Can’t Blame the Fed for Treasury Selloff Keyed by Rout in Europe

The last time Treasuries fell this much in a week, a blowout jobs report had traders speculating the Federal Reserve would raise interest rates in September. This time, traders’ expectations barely budged.

Instead, the worst week for Treasuries in two months was triggered by a broad exit of investors from some of the most popular bets of this year. It started with a dive in European sovereign debt, which dimmed the allure of relatively higher U.S. yields, and continued with drops by the U.S. dollar and global stocks, all of which have gained on the year.

“The bigger thing that’s been driving rates higher is what’s going on in Europe,” said Donald Ellenberger, a senior portfolio manager with Federated Investors. “If you look at the typical U.S. growth indicators, they’ve been soft.”

The 10-year U.S. Treasury note’s yield rose 20 basis points, or 0.20 percentage point, to 2.11 percent for the week, according to Bloomberg Bond Trader data. The benchmark 2 percent note due in February 2025 fell 1 26/32, or $18.13 per $1,000 face amount, to 99.

That was the worst performance by Treasuries since the first week of March, when the U.S. reported its lowest unemployment rate in almost seven years. That pushed down the price of contracts betting on September interest rates by 6.5 basis points in one day, the second biggest drop this year.

‘Nearly Impossible’

For this whole week, the price of those contracts fell by less than a third of that amount. That reflects the week’s mixed economic data, which left investors without much additional insight on Fed policy. Officials are waiting to determine whether the U.S. economy can withstand higher borrowing costs before raising rates.

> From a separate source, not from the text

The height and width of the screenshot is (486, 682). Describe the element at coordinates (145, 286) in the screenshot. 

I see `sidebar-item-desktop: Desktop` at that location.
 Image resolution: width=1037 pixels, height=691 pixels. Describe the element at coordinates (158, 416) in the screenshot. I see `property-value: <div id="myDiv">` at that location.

A reading of first-quarter gross domestic product fell well below forecasts, while consumer confidence rose in April and initial jobless claims dropped last week.

“These past couple of weeks have been really difficult -- attaching these reports to any price action has been nearly impossible,” said Michael Lorizio, senior trader with Manulife Asset Management in Boston.

While Fed policy makers held rates steady this week and suggested first-quarter economic weakness may by transitory, Bank of America Merrill Lynch analysts attributed nearly all of the Treasuries drop this week to global factors.

The decline in European government debt happened in part because investors had piled into the debt before the European Central Bank started its widely anticipated bond-buying program. The U.S. dollar fell against the euro for a third week.

Lid Lifted

“People front-running easing in Europe acted as kind of a lid” on long-term Treasury yields, since low yields in Europe made U.S. debt more attractive, said Federated’s Ellenberger. “Once we saw some of those German yields start to move higher, that lifted the lid.”

German 10-year bund yields rose 22 basis points on the week to 0.37 percent, the biggest increase in two years.

Inflation in the U.S. has recently shown signs of recovery, as well, as oil prices stabilize after a sharp decline. Because longer-dated debt is hurt worst by rising prices, the difference between the yield on two-year Treasuries and 30-year Treasuries rose to its highest level since December.

“The market is building in modestly higher inflation expectations,” said Thomas Urano, a bond-portfolio manager with Sage Advisory Services Ltd. in Austin Texas, which manages $11 billion in assets. “Inflation could bottom out here or drift higher.”

Urano recently bought Treasury Inflation Protected Securities, which protect holders from rising prices.